Last but not least, storytelling itself will be our biggest challenge. In past projects, we focused heavily on developing technical skills. However, for this project, we must go beyond the technical execution and focus on crafting a compelling narrative—because a truly great visualization is built on a strong story. Although we have put much thought into this aspect, we recognize that storytelling is what will make our visualization impactful, and it requires just as much effort as the technical implementation.

GOAL: Compute average walking speed using subject_description.txt

In [None]:
import pandas as pd
import numpy as np

def compute_avg_gait_speed(file_path, disease_name):
    try:
        df = pd.read_csv(file_path, sep='\t', engine='python')
    except:
        df = pd.read_csv(file_path, sep=r'\s+', engine='python')

    df.columns = ['Subject', 'Group', 'Age', 'Height', 'Weight', 'Gender', 'GaitSpeed', 'Severity']

    df['GaitSpeed'] = pd.to_numeric(df['GaitSpeed'], errors='coerce')

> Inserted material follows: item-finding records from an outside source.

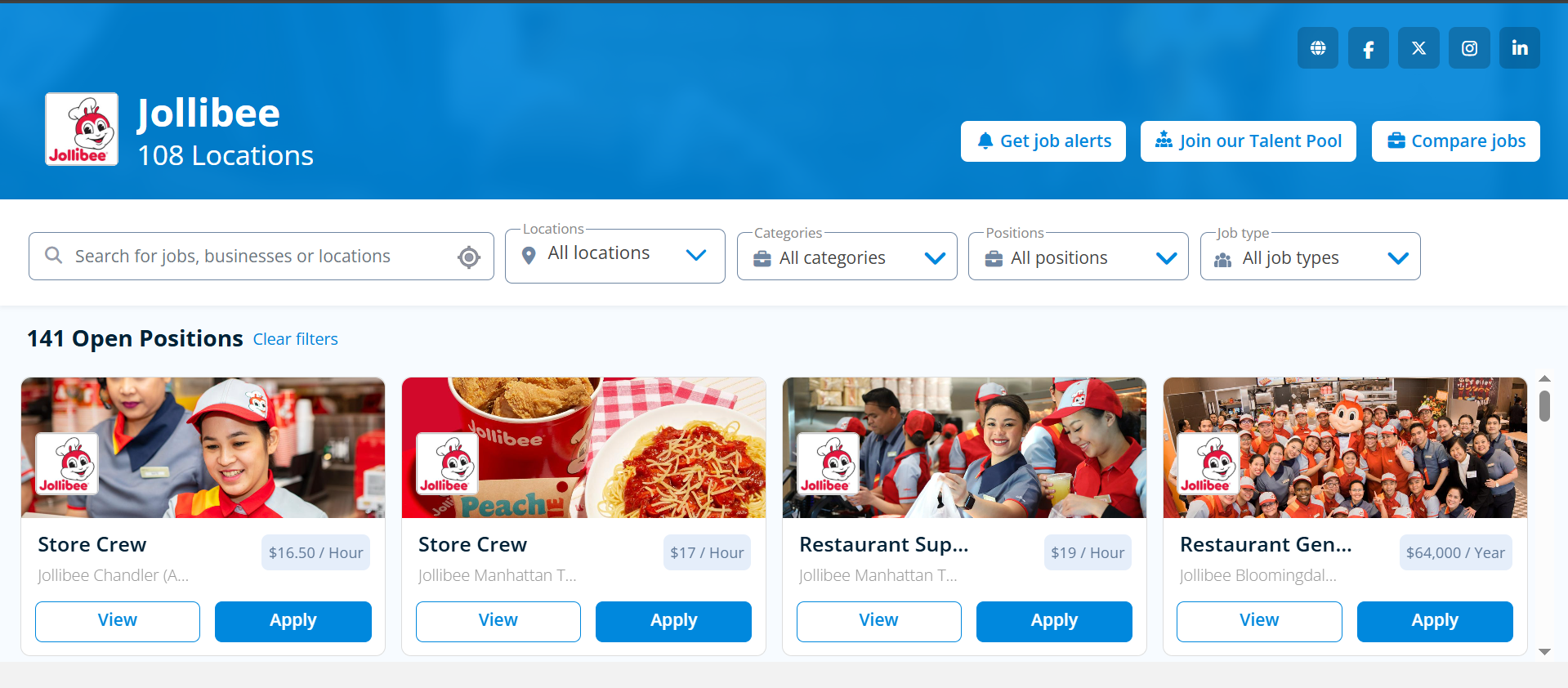Open the LinkedIn icon link
This screenshot has width=1568, height=688.
tap(1520, 48)
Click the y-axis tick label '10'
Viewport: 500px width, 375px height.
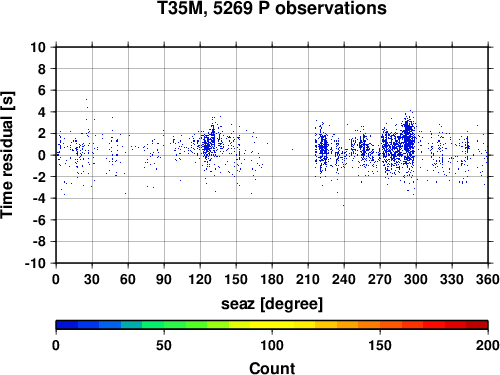(x=38, y=47)
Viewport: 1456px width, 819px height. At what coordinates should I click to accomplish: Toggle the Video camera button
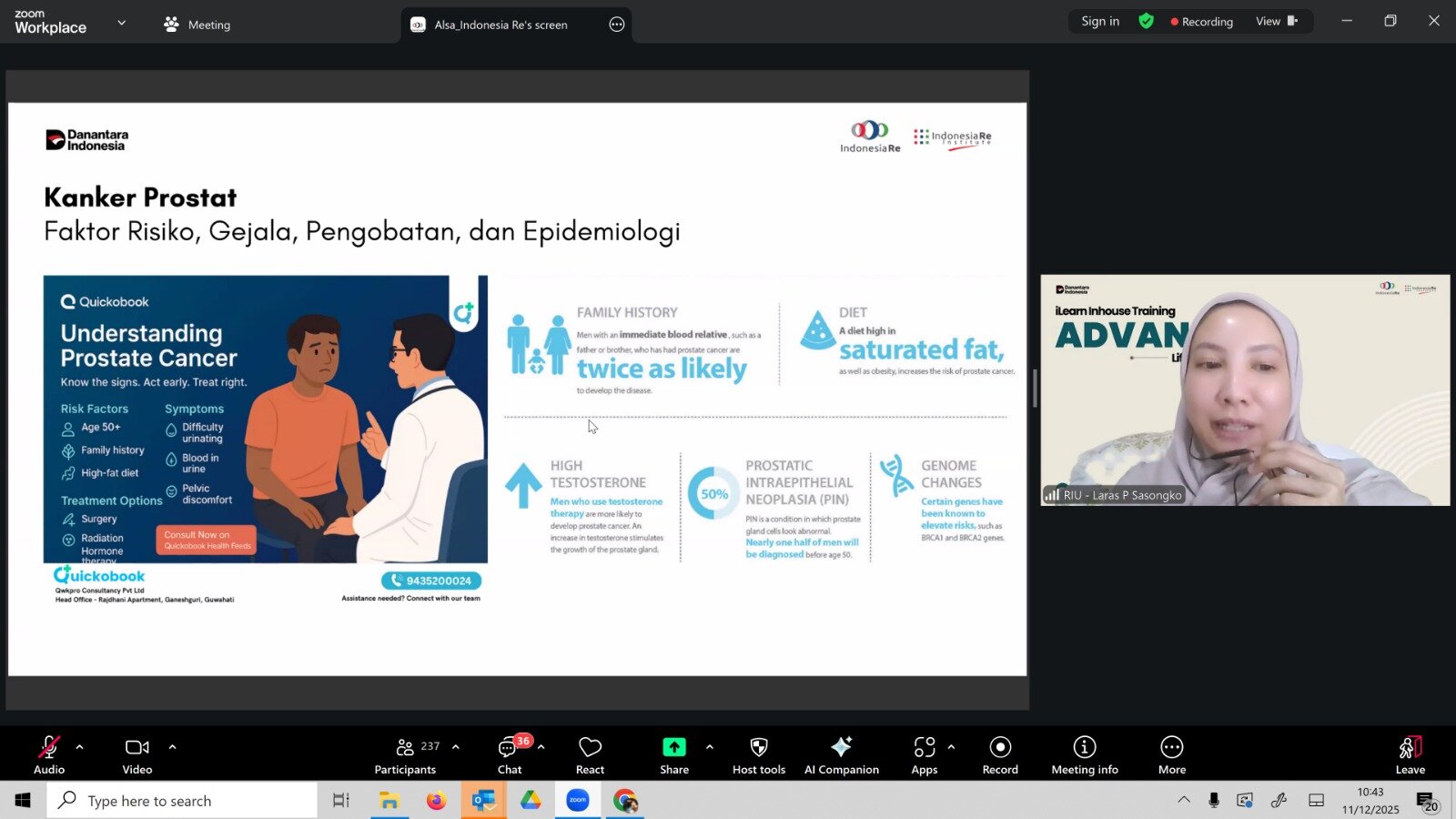[137, 754]
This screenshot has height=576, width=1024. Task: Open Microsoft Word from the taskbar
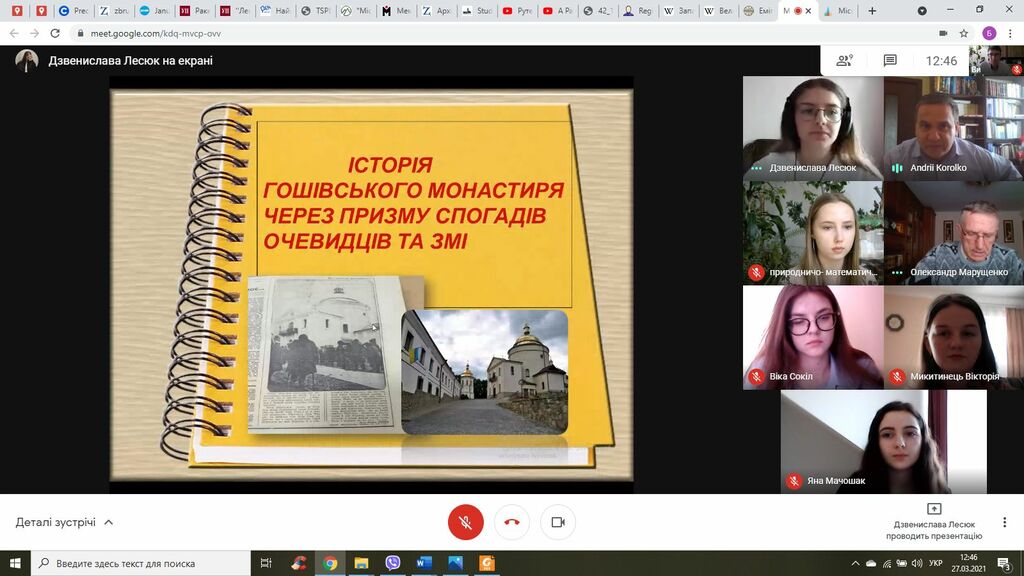(x=423, y=563)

    if disease_name.lower() == "als":
        df_filtered = df[df['Subject'].str.contains("als", case=False, na=False)]
    else:
        df_filtered = df[df['Group'].str.contains(disease_name, case=False, na=False)]

    return df_filtered['GaitSpeed'].mean()

file_path = "gait_data/subject-description.txt"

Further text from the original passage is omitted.